Many have argued in recent years that the three-judge court is no longer needed, that it has outlived its original purposes and should therefore be eliminated as a needless waste of judicial resources.[1] Whether the three-judge court is any longer needed for the reasons which led to its creation I do not know. But I note that at least some observers believe the three-judge court to be an important institution for litigants such as civil rights and welfare plaintiffs. Three judges may well display more sensitivity to national policies and perspectives than would a single judge, and when three judges decide in favor of a minority or an unpopular group their decision is likely to inspire more respect than would the decision of a single judge.[2]
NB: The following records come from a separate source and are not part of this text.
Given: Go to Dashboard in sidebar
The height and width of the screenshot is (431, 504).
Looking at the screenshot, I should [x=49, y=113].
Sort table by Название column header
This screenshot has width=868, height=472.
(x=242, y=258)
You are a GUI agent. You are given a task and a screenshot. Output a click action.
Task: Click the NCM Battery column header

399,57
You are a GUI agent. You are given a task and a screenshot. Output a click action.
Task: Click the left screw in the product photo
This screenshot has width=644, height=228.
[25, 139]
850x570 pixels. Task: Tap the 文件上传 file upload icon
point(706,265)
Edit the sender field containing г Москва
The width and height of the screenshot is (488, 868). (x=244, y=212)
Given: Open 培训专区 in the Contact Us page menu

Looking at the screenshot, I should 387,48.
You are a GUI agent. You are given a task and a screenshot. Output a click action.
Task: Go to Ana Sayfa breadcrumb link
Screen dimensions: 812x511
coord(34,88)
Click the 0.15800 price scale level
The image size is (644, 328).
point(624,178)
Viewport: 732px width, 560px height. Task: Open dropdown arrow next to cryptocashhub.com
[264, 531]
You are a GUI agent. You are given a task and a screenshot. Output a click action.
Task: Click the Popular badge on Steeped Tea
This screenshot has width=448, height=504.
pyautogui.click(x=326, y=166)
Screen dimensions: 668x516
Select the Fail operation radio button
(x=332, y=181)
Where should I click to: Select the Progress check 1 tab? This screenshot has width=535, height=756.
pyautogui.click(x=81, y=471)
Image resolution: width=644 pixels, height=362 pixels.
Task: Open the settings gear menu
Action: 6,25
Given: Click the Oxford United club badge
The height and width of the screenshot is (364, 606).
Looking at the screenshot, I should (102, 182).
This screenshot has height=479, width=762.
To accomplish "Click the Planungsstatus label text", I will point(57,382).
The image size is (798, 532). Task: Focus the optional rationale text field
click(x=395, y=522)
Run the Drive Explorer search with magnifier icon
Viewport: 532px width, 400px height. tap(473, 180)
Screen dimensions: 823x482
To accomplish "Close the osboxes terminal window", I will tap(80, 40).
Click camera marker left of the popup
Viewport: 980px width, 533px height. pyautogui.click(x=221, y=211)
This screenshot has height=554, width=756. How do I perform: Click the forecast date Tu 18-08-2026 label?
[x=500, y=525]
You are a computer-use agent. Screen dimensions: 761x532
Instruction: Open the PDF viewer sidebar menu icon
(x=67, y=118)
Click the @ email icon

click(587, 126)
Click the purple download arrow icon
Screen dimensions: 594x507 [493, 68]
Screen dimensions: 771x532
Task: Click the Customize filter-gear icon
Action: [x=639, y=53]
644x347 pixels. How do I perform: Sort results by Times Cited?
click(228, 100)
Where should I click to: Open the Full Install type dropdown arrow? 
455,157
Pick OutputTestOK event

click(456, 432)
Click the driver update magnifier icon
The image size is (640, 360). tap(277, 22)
I do not know how these various factors should be *809 weighed. Perhaps the three-judge-court system, along with direct review here, should be eliminated or altered in a major way; perhaps not. Under the Constitution this decision is one for the Congress and not the courts.[3] Moreover, there are practical reasons to avoid judicial usurpation of power over jurisdiction. Under the law as currently interpreted substantial difficulties can arise as to whether initial decisions should be made by a single judge or three judges and as to whether appeals should be to the courts of appeals or to this Court.[4] A case can be split into pieces, making it difficult for courts to resolve issues in a way which takes into account all relevant aspects of the lawsuit. See Parks v. Harden, 504 F.2d 861, 865-867 (CA5 1974). We should not encourage this kind of fragmentation in the name of judicial economy, for it will ultimately lead to much delay and duplication of effort.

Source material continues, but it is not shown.